I haven't worked at that many companies to have an informed opinion, but I've certainly been at a couple of places where smart people went along with ridiculous complexity, but part of the reason was there was already a hugely complicated mess with way too many people working on it for a simple solution to be politically feasible.
This is true, I think there's also quite a lot of folks sticking their head in the sand about complexity. Software should be as simple as possible _but no simpler_, yet I see a lot of people floating "simple" solutions that don't actually meet the requirements. By all means be skeptical of requirements, but disregarding them without any work to remove them, is just bad engineering.
While the post seems simple, it's arguably complex, as the comments here point out.

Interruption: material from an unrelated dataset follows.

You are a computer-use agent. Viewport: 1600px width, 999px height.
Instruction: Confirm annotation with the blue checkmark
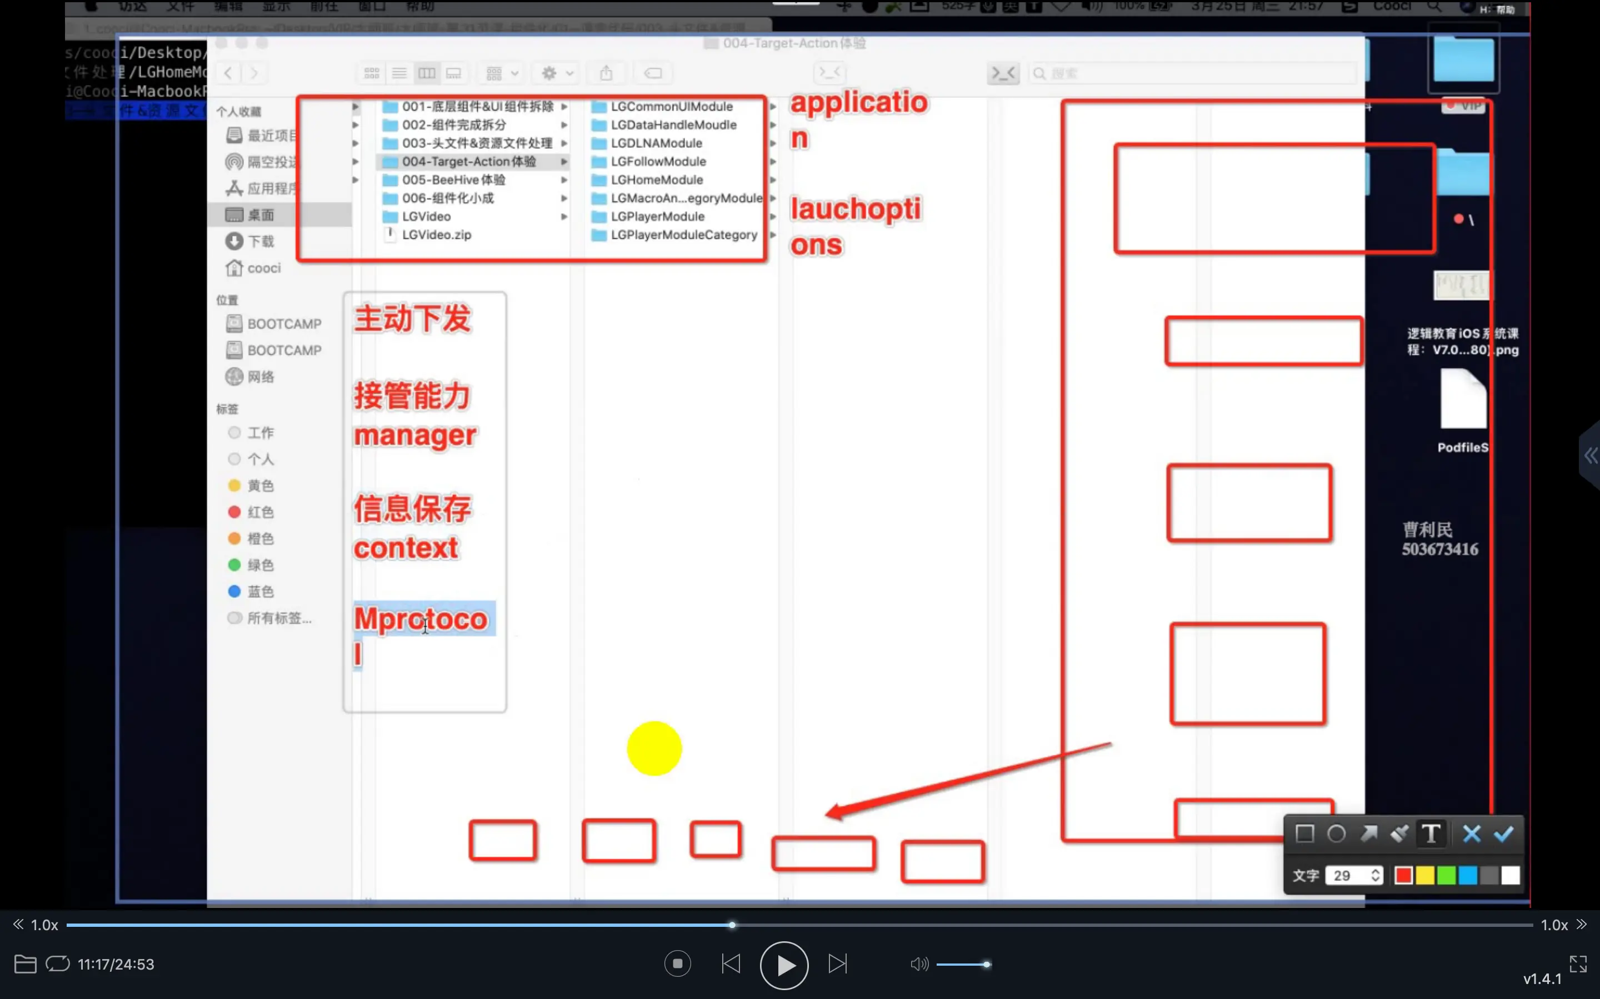click(1504, 834)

Simple solutions are good enough some of the time, perhaps even most of the time, but often fall down with edge cases. But edge cases add up, and dealing with them is complicated.
For example, calculating pay for hourly paid workers is a "simple" problem. Deduct start time from end time and multiply by rate. Covers 90% of the workforce.

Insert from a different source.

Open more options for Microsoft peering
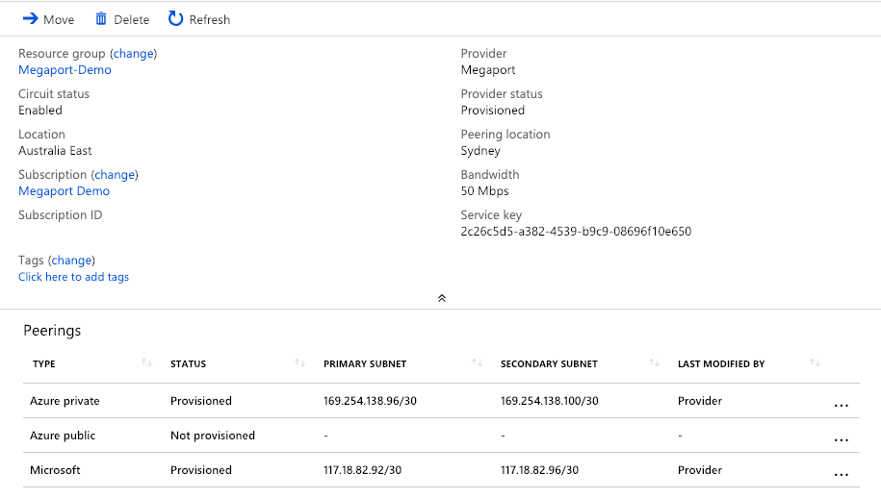 pos(841,475)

But the other 10% take much more work. That team that rotates an on-call worker (which earms an allowance), who gets a call (first hour is free, next is double time etc.)
So it is with software. Adding 2 numbers is trivial. But what about overflows? What about underflows? What if one number is infinity? What if it's i?
The simple solution is "just add, ignore edge cases". The complex solution handles the edge cases. Which is better in the long run?